Both Freddie Mac and Fannie Mae run dedicated manufactured housing programs, but they size and price proceeds differently once park-owned home income climbs above a defined threshold. Ground rent from a tenant-owned pad is treated as durable, low-volatility income. Rent from a park-owned home sits below that quality threshold because the park carries the home's physical depreciation, turnover cost, and re-tenanting risk. When park-owned homes represent a meaningful share of total revenue, proceeds compress and pricing widens. The sponsor's community had a mix that required careful documentation, not a red flag, but the kind of detail that stalls a deal if it isn't addressed before the lender's underwriting team starts building their model.

The second layer was infrastructure and environmental. Older manufactured housing communities frequently operate on private septic systems, well water, or aging municipal tie-ins rather than standard utility connections. Any of those conditions requires verification before an agency program or life company will commit non-recourse dollars. Beyond utilities, underground fuel storage tanks are a legacy exposure point in this asset class, and any indication of prior use in a Phase I triggers a path that has to be resolved cleanly before the deal closes.

Neither issue was disqualifying. Both had to be documented, sequenced, and presented in a way that gave lenders confidence rather than open questions.

The Solution

The work started with a detailed audit of the pad mix. Trevor Damyan and the team at Commercial Lending Solutions mapped the tenant-owned versus park-owned breakdown, verified how that income was reported on the rent roll, and confirmed the ratio fell within the tolerance range that keeps both Freddie and Fannie competitive on sizing. That documentation became part of the initial lender package rather than a diligence request response, which removed a common stall point.

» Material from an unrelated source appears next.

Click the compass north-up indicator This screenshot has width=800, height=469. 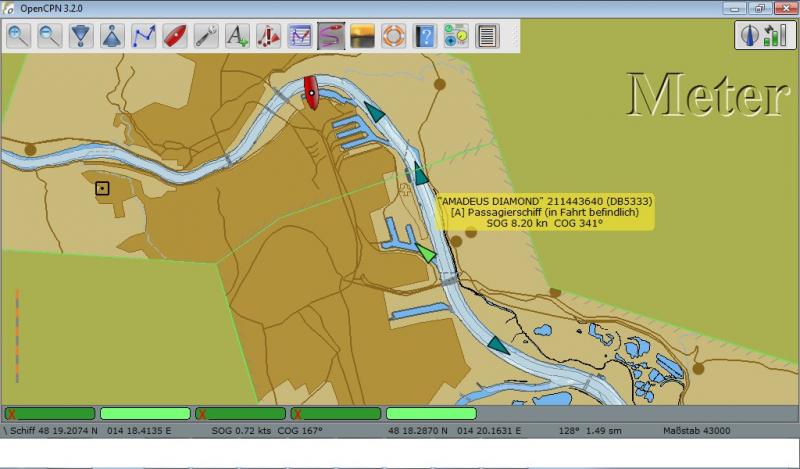(747, 37)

On infrastructure, utility connections were verified through the Phase I and supplemental documentation. The environmental history came back clean on underground storage, which allowed the deal to move forward without a Phase II. Those clearances are not guaranteed, and having a clean report documented early kept the lender's credit timeline intact.

The positioning to lenders focused on what actually drives value in a well-run manufactured housing community: low capital expenditure requirements when homes are tenant-owned, a tenant base with high retention because relocation costs are real, and in-place income supported by a supply-constrained metro with genuine affordable housing demand. The asset was not pitched as a turnaround or a repositioning. It was presented as exactly what it was: a stabilized community with durable cash flow in a market where new supply of this product type is essentially nonexistent.

Final execution came through a competitive agency program at a fixed rate, with a ten-year term and a thirty-year amortization schedule, structured non-recourse.

The Outcome

The sponsor closed $11,200,000 in permanent non-recourse debt at a fixed rate with full-term interest rate certainty. The loan-to-value came in at a level consistent with agency guidelines for stabilized manufactured housing communities, and the amortization structure matched the sponsor's long-term hold objective. The infrastructure and environmental documentation that had to be cleared was cleared before it became a diligence crisis. The pad mix was documented in a way that kept both agency options competitive through final credit approval.

Land-lease economics in a growth market with constrained affordable housing supply produce the kind of income profile that permanent capital is designed for. The work is in proving it to the right lenders in the right order.